Um homem foi preso em Apucarana como segundo suspeito em uma tentativa de homicídio ocorrida na Vila Reis.
Na manhã desta quarta-feira (3), a Polícia Civil de Apucarana cumpriu um mandado de prisão temporária contra o segundo suspeito de envolvimento na tentativa de homicídio ocorrida em 26 de outubro na Vila Reis. A vítima, que foi brutalmente atacada com golpes de faca e espancada por dois homens, passou por múltiplas cirurgias no Hospital da Providência e, felizmente, já não corre mais risco de morte.

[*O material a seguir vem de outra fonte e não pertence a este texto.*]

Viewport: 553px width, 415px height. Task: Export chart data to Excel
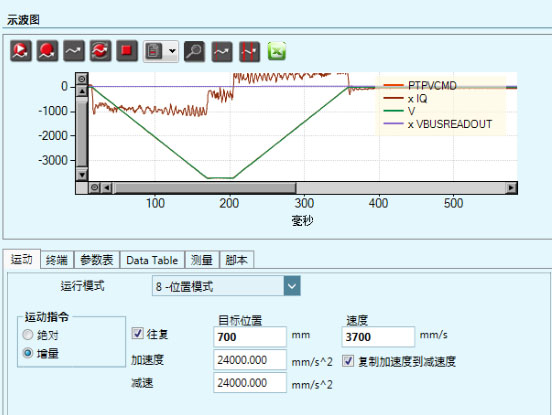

O delegado Marcus Felipe da Rocha Rodrigues, chefe da 17ª Subdivisão Policial, destacou que o homem preso atuou como cúmplice direto no ataque, impedindo qualquer chance de defesa por parte da vítima. Durante o ataque, ele desferiu socos e chutes enquanto seu comparsa aplicava as facadas. Este último já havia sido detido há cerca de três semanas.
Detenção do suspeito
Após o avanço das investigações, a Polícia Civil identificou que o segundo suspeito havia deixado a Vila Reis e se escondido no Residencial Fariz Gebrim, na tentativa de evitar a prisão. No entanto, após diversas diligências, os investigadores conseguiram localizá-lo e detê-lo durante uma operação no bairro. O preso foi levado à delegacia e, após os procedimentos legais, encaminhado à cadeia pública.

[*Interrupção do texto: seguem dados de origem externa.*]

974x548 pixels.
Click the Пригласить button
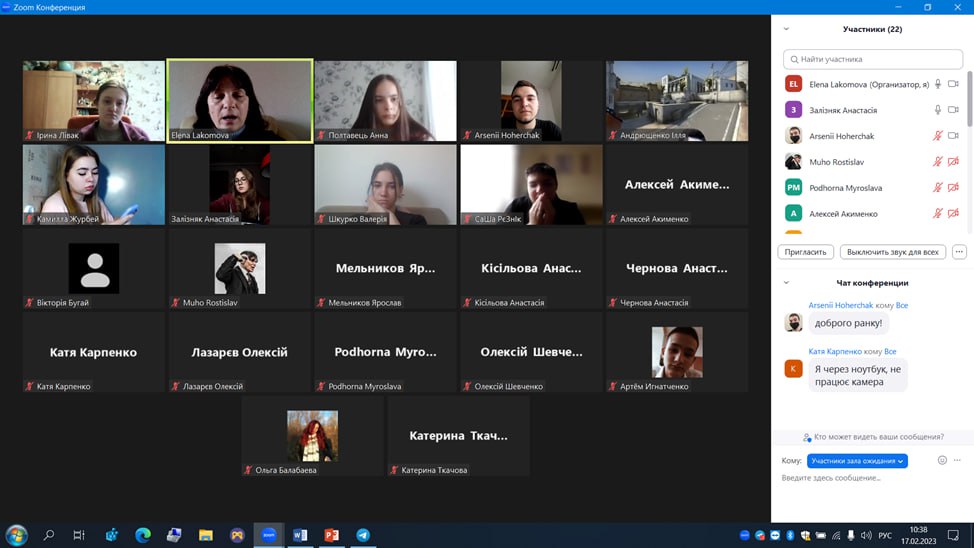point(805,252)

O delegado ressaltou que novos atos de investigação ainda estão por vir, incluindo reconhecimento pessoal e oitivas complementares. Essas etapas são necessárias antes da conclusão do inquérito e do pedido de conversão da prisão temporária em preventiva.
Consequências legais
Apesar da gravidade das agressões, a vítima já não corre mais risco de vida. Para o delegado, a intenção homicida dos suspeitos é evidente. Ele afirmou que quem desfere múltiplos golpes de faca responde por homicídio, enquanto aqueles que participam agredindo e auxiliando também devem responder pelo crime. Assim, ambos os envolvidos já estão presos e enfrentarão as consequências legais de seus atos.
A Polícia Civil continua a trabalhar para finalizar o inquérito e encaminhar o caso ao Poder Judiciário, assegurando que a justiça seja feita e que os responsáveis respondam por seus crimes.